The current Hopey Changey Things group show (through Sept. 4) is an ironic riff on American society as expressed in photographs, videos and installations. McGraw said pieces variously posit an apocalyptic vision for wiping the slate clean, an absurdist’s view of our current cultural moment and a radical pragmatism for reinventing places.

“I think things we’re particularly excited about now are artists working across disciplines and at some level of social engagement,” he said. “I feel like it empowers audiences to think about contemporary life.” Always, he said, the Bemis looks “at how can we utilize the projects to create a perpetual sense of surprise” within the “intensive introspection and ecstatic spectacle” of contemporary art.

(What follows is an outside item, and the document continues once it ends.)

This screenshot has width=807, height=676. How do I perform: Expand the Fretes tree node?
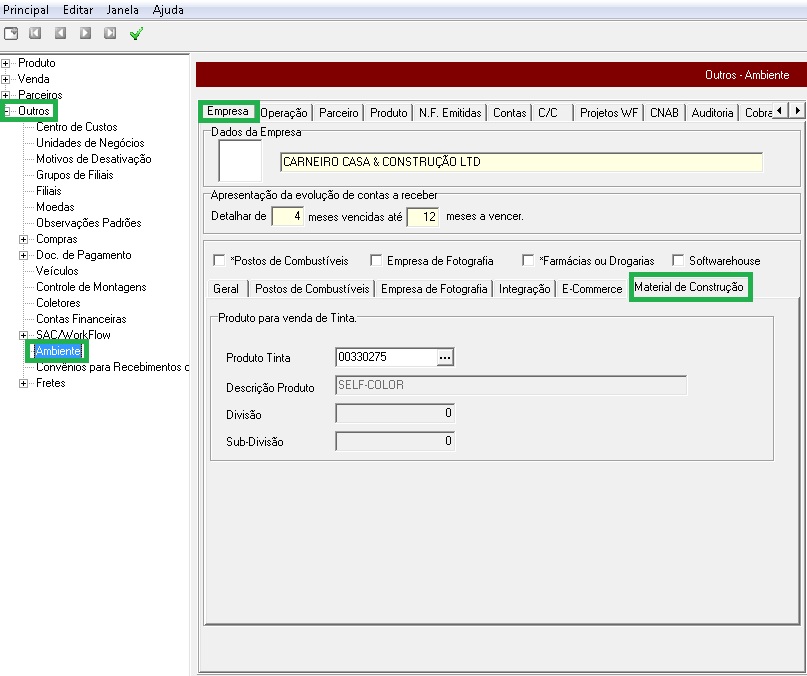click(23, 384)
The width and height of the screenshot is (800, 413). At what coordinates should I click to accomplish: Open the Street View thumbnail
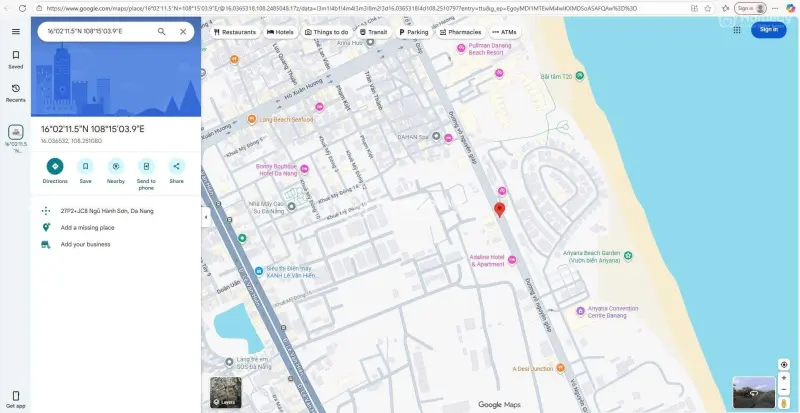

A venue for doing that is the Bemis Underground, a subterranean but warm space connecting local and visiting artists with each other and with the community via exhibitions, talks, art trivia quizzes and even potluck suppers. “It sort of ties everything together,” said manager Brigitte McQueen. “It’s very welcoming down here. The openings have huge traffic.”

Together with the adjacent Kaneko – Open Space for Your Mind and nearby studios, galleries and theaters, the Bemis Center continues being a mainstay in the Old Market art scene.